Phoenix1Arisen · 30/05/2026 19:08

It's entirely possible to shred a will and dispose of the evidence! I once helped an elderly, single man who very suddenly & unexpectedly died abroad. His lady friend (a married woman) knew about, found, took and burned his paybook will. In the end it made no difference as Intestacy laws applied. Home written wills, ditto.

What do you mean, his ‘paybook’ will?

And if you also meant that home written wills aren’t valid, yes, they are, as long as they have been correctly signed and dated by witnesses. I have seen one such, written at home by someone on his very last legs, but perfectly valid.

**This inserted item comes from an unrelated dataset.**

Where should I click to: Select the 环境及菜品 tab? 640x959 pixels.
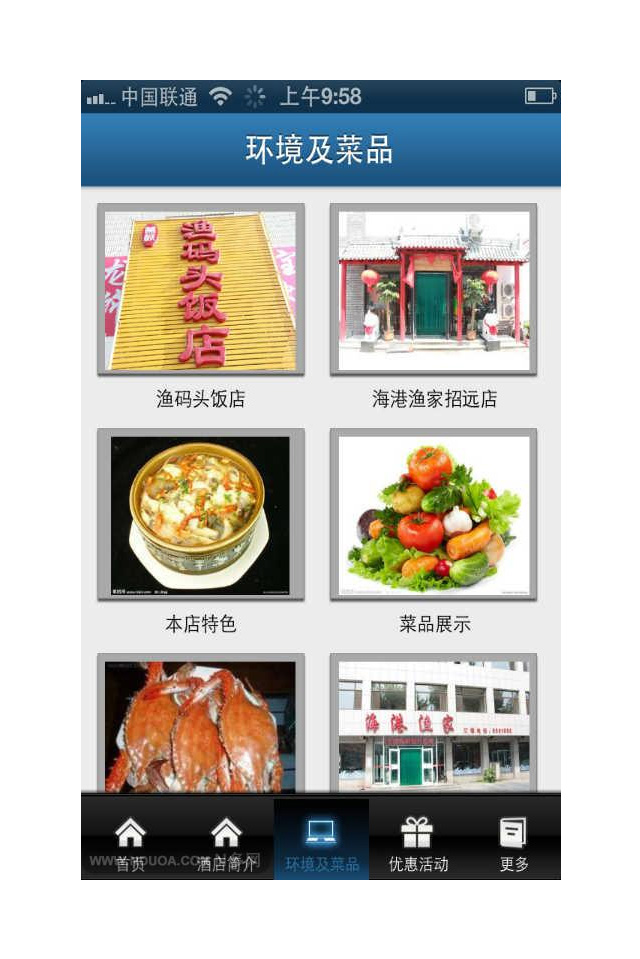point(321,843)
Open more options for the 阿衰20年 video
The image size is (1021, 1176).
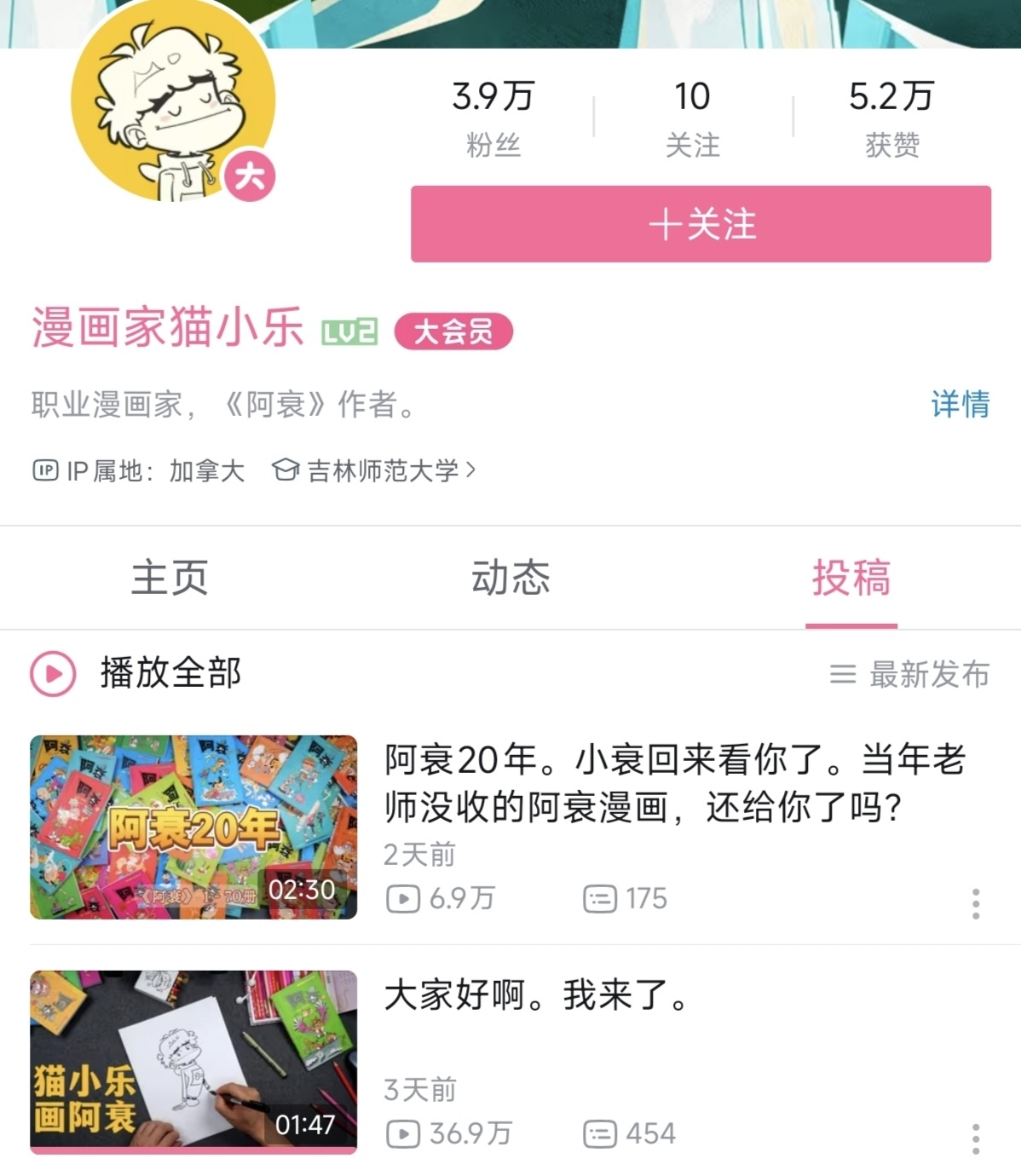coord(976,903)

aCatCalledFawkes · 30/05/2026 19:20

Can I ask if the paperwork was signed before or after you were married. It makes a difference. I owned a house as joint tenants with me ex and my solicitor was really clear that it could be overruled by marriage or divorce.

Other than that, it it's all legally tight you have nothing to worry about.

Bamboozle30001 · 30/05/2026 19:20

What a nasty daughter. Your poor DH.

properidiot · 30/05/2026 19:21

Unbelievable how a young woman can be so callous - basically planning for an inheritance that is never guaranteed anyway. I mean the house might be sold to pay for care home fees in the future - perhaps that's what his DD is worried about. Just a horrible sign of the times really, people expecting things handed to them on a plate.

I hope the OP and her DH can draw a line and let his awfully behaved DD and her slimy BF crack on.